FROM SUMMER BLISS TO SCHOOL DAY FEARS

The Homeroom

Tim

Tim Schlosser, a teacher at Southeast Middle School, writes the LA Times Homeroom Blog:

Photo: Tim, a book and the beach -- bliss. Courtesy of Tim Schlosser

 

August 18, 2008 - My summer of reading, writing, and reflection is already starting to feel like a misty memory. 

Late August — anxiety season — has struck.  Southeast Middle School has seen some major off-season changes: Our principal and assistant principal are both leaving, enrollment is down, several teaching positions have been cut, and our funding for supplementary programs is at risk under the new state budget. 

This adds to the general sense of disquiet I have about my new responsibilities next year.  I’m chair of the English Department?  They want me to plan professional development?  Serve as an example of excellent teaching?  I often feel that I’ve bitten off more than I can chew.  As I flip through the pile of professional literature I set aside — Content Area Reading, Strategies That Work, Reading for Understanding -- I am often depressed by its conservatism, its endless practicality, its exhaustive collections of graphic organizers to help English language learners navigate expository texts. 

A part of me recoils at these nitty-gritty teaching manuals and longs for the more idealistic pedagogical literature, like Jonathan Kozol’s "Savage Inequalities" or Paolo Freire’s "Pedagogy of the Oppressed. "

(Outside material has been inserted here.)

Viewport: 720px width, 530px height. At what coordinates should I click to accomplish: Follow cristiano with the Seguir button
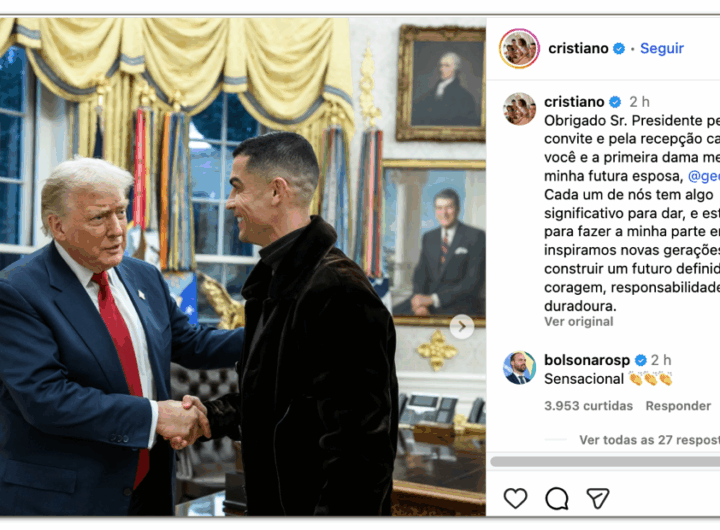point(662,48)
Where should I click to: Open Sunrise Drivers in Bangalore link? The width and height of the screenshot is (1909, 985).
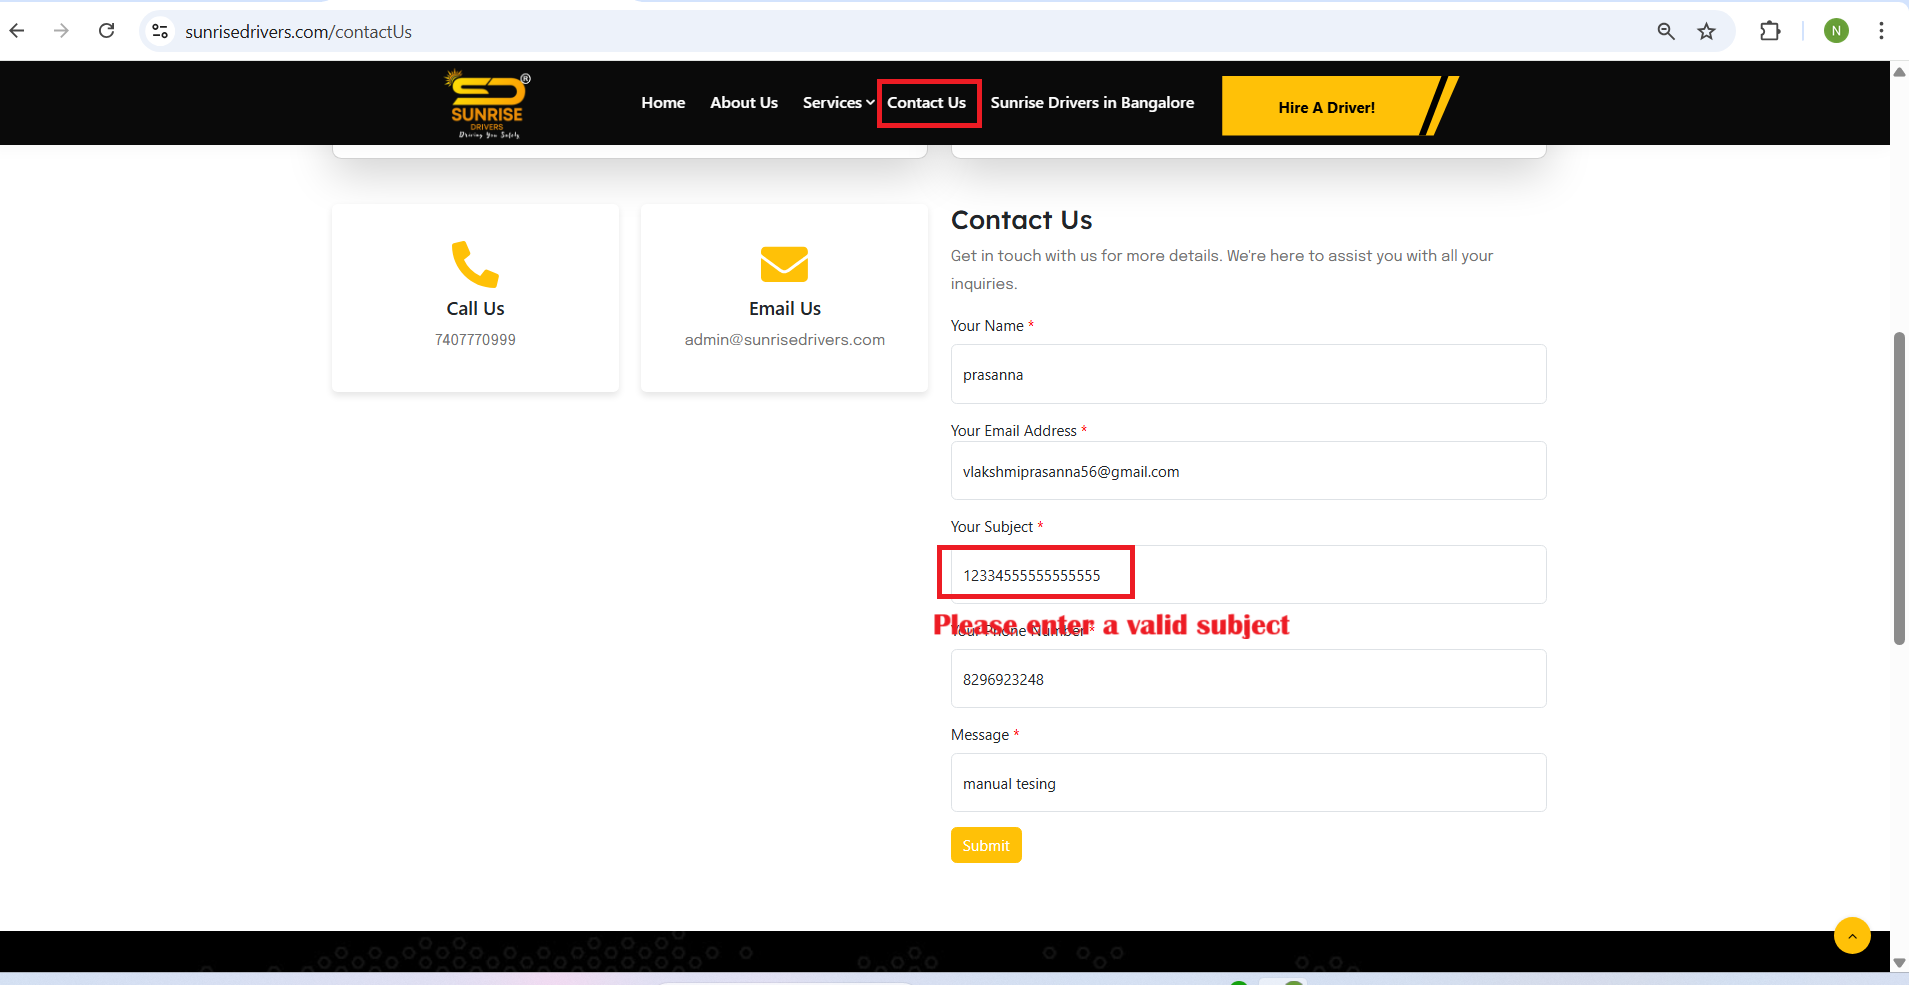(1092, 103)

And still another part of me doesn’t even want that.  This part of me graduated from college two years ago and isn't even positive that he's supposed to be a teacher. To succeed next year, I guess I have to push those parts of myself to the side.  I have to read chapters with such titles as “Inferential Thinking: Reading Between the Lines” and, somehow, find ways to connect them to concrete classroom practices.  I have to schedule field trips, buy posters, create a classroom management plan that moves kids’ reading levels up and attitude levels down.  I’ve got to make another attempt at playing the role of the kind, wise teacher I’ve always wanted to be. 

When I meet my new students, all of this will feel exciting, I hope.  But right now it is a little bit terrifying.